El Mercado de la Carne: Arozarena y la Danza Millonaria del Béisbol

En un acto de conmovedora lealtad corporativa, el mercenario atlético Randy Arozarena ha sellado un pacto sagrado con la tribu de los Marineros de Seattle. El acuerdo, un efímero lazo de un año valorado en la módica suma de 15.65 millones de piezas de papel verde, representa un sublime aumento respecto a la limosna de 11.3 millones del año anterior. Así, ambas partes han evitado el bárbaro ritual del arbitraje, un espectáculo donde se discute, con la crudeza de un matadero, el precio exacto de la carne y el hueso del gladiador.

El sujeto, un híbrido cubano-mexicano de treinta monzones, se prepara diligentemente para su consagración final: la ansiada agencia libre, el Edén prometido donde los jugadores alcanzan la libertad de venderse al mejor postor, completando así el ciclo vital del atleta moderno. Adquirido en un trueque de la Tampa Bay, como si de un saco de granos se tratara, su rendimiento fue meticulosamente cuantificado: un promedio de .238, 27 explosiones de madera que hicieron enloquecer a las multitudes, y 76 carreras impulsadas. Un OPS de .760, cifra sagrada que los sumos sacerdotes de las estadísticas veneran para determinar el valor de un hombre.

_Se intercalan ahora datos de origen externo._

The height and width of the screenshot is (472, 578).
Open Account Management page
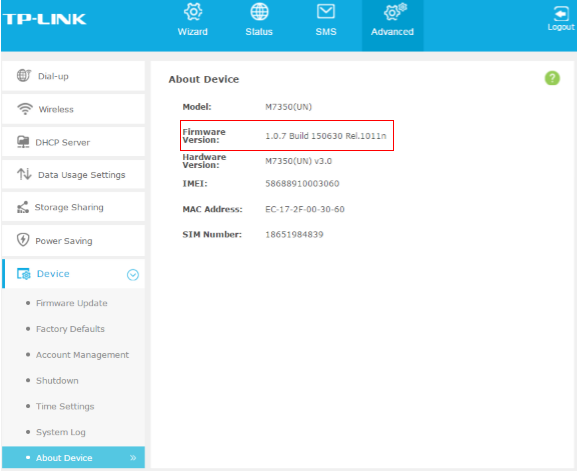(82, 355)
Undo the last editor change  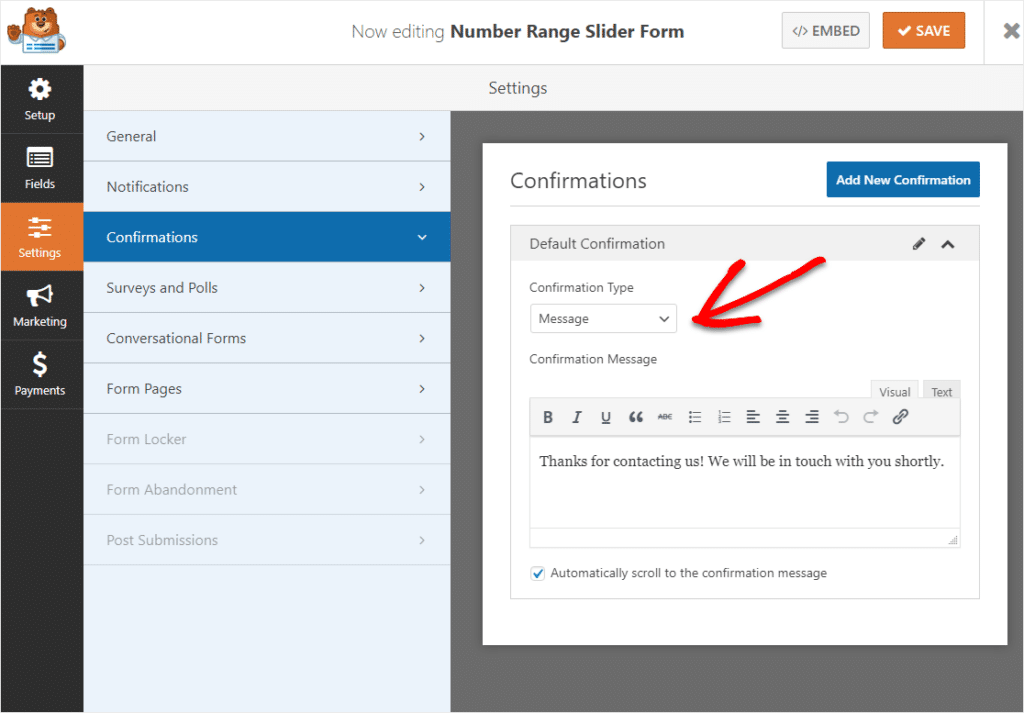click(x=841, y=417)
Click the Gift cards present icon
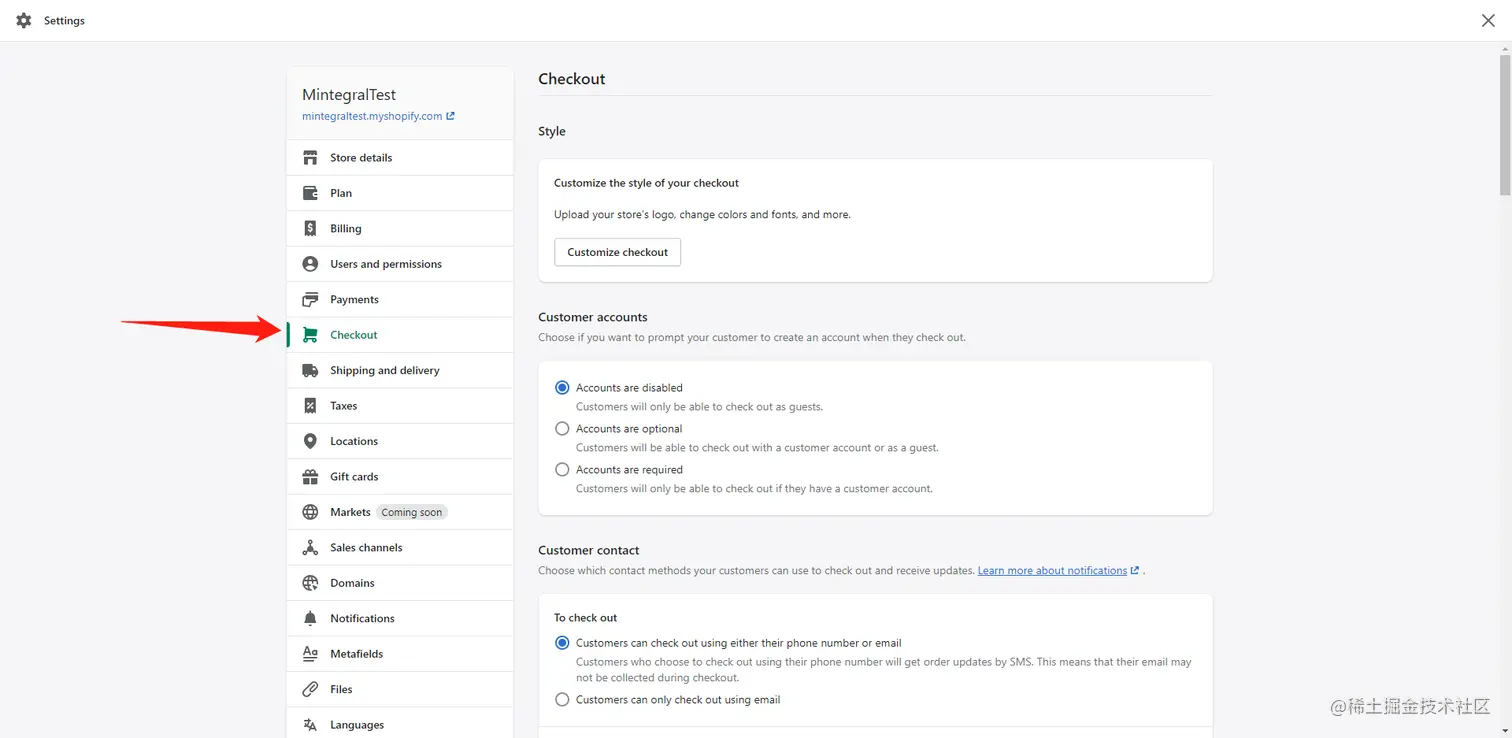The width and height of the screenshot is (1512, 738). (x=310, y=477)
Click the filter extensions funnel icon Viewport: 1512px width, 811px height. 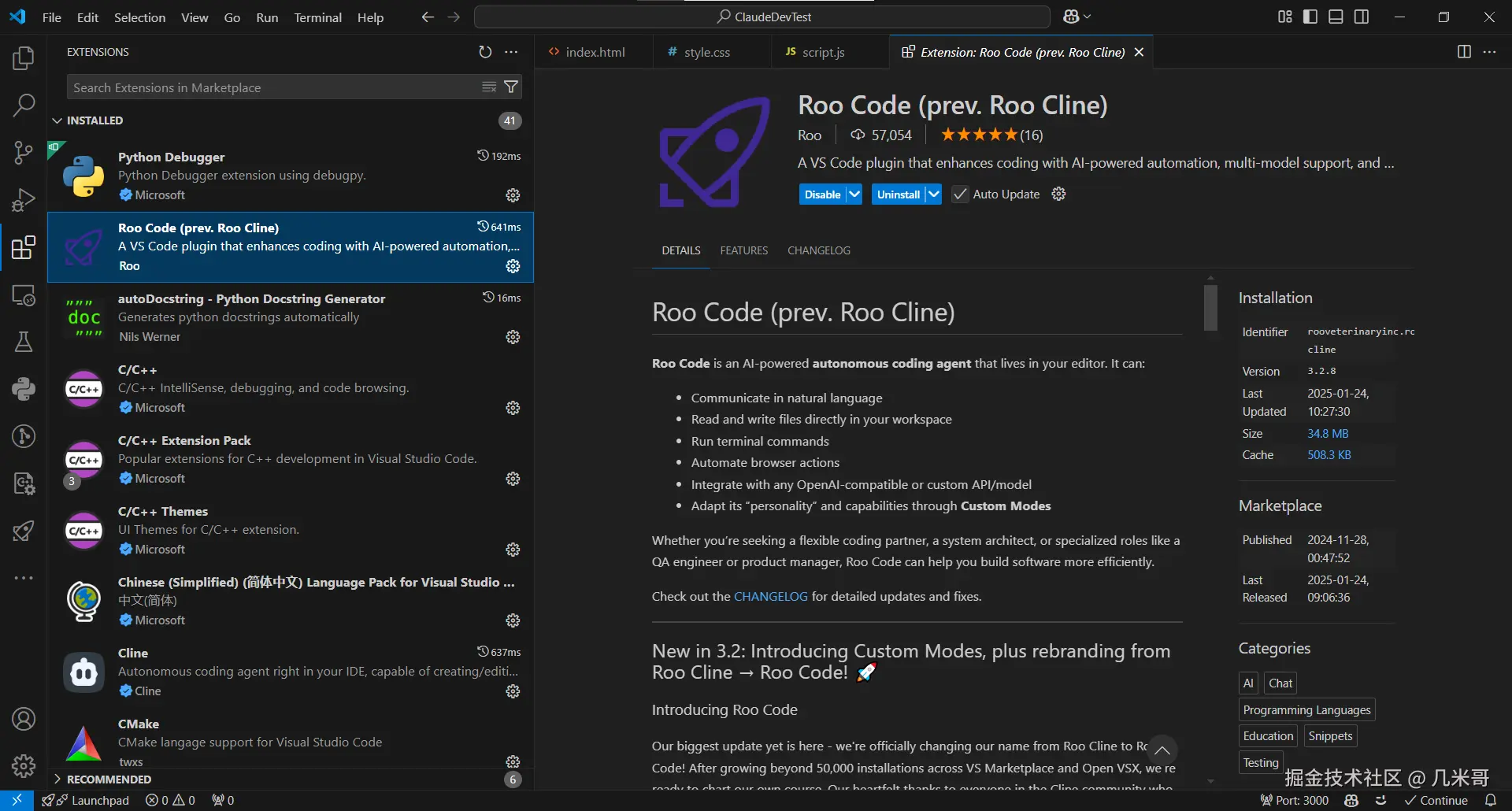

Con siete años de servicio en los campos de concentración del entretenimiento masivo y dos apariciones en el Carnaval de las Estrellas, su hoja de vida es impecable: .250 de promedio, 118 jonrones, 390 carreras empujadas. Incluso porta el título de “MVP de la Serie de Campeonato de 2020”, una condecoración que, como una medalla de guerra, le garantiza un mejor puesto en la subasta del próximo invierno. El sistema funciona a la perfección: el hombre se convierte en número, el número en contrato, y el contrato en un titular que celebra la brillantez de este peculiar mercado de esclavos voluntarios y millonarios.